A California State Parks ranger was there on an unrelated as Dempsey emerged from the water.

"We happened to be on the beach looking for somebody else and we just drove up on it," said Lisa Remington, state parks supervising ranger.

Seeing Dempsey was unhurt, Remington drove along the beach, warning other surfers, who wasted no time coming ashore and watching rangers take photos of Dempsey's board. The bite mark was 13½ inches wide and 8 inches deep.

Ralph Collier, of the Southern California-based Shark Research Committee, said it appears from the photo that the shark struck the board with its upper right jaw, not at a 90-degree angle.

Collier, who developed a system for measuring the size of sharks based on the size of the bite mark and teeth imprints, said he hopes to inspect the board. A shark with a 13½-inch wide bite could be as long as 15 feet, he said.
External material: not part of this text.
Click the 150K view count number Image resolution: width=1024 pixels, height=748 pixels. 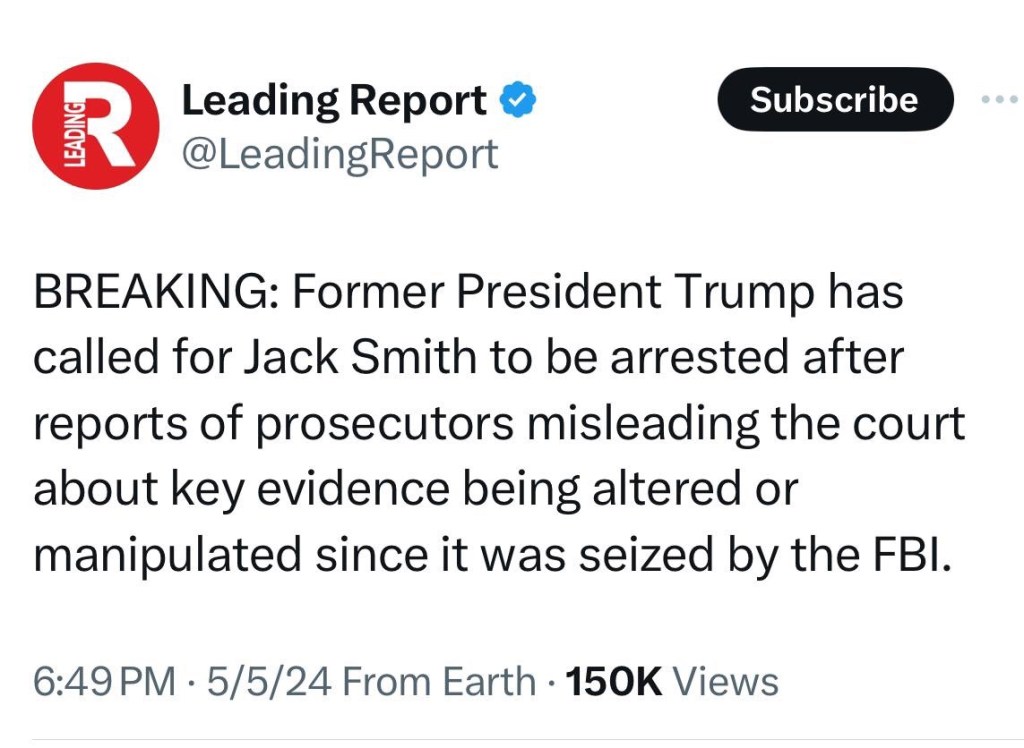pos(613,682)
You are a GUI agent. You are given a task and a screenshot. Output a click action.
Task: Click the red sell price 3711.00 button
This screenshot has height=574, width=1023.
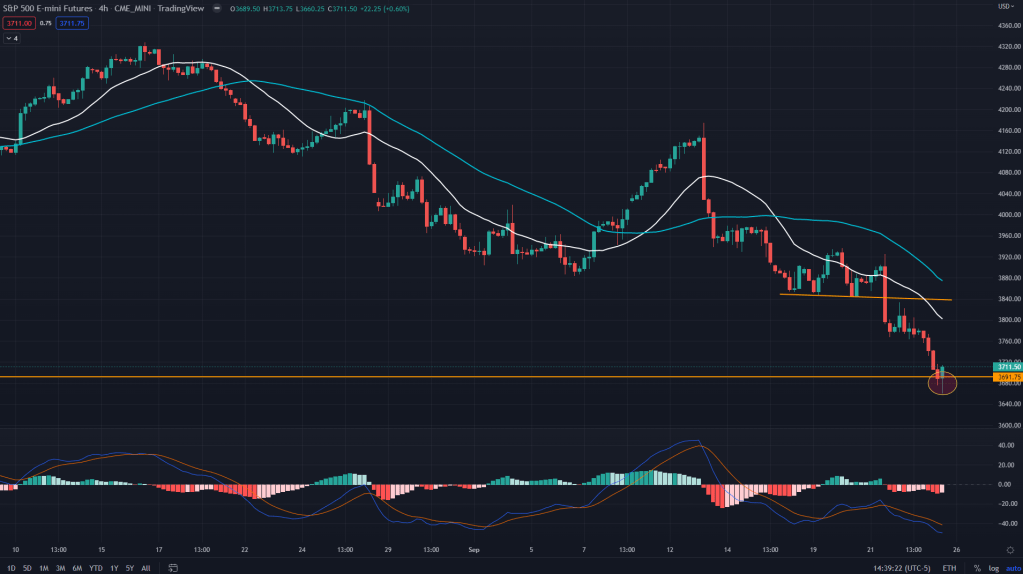coord(19,23)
Three surfers have been attacked by great whites off the coast of San Luis Obispo County in just over a year.

In July 2014, a shark with an 11-inch-wide jaw bit the front of Ron Johnson's board as he was lying on it at Oceano Dunes State Beach.

In December, Kevin Swanson was sitting on his board at Montana de Oro State Park when he was bit on the thigh and pulled under water. He was airlifted from the beach and had his wound sutured.

Collier also wants to examine the kayak of fisherman Connor Lyon, whose boat was attacked by a shark in Gaviota in August.

Collier said El Niño-related warmer water is bringing prey closer to shore, which attracts sharks. Combined with increasing numbers of people entering the water, he said, more human-shark encounters are likely.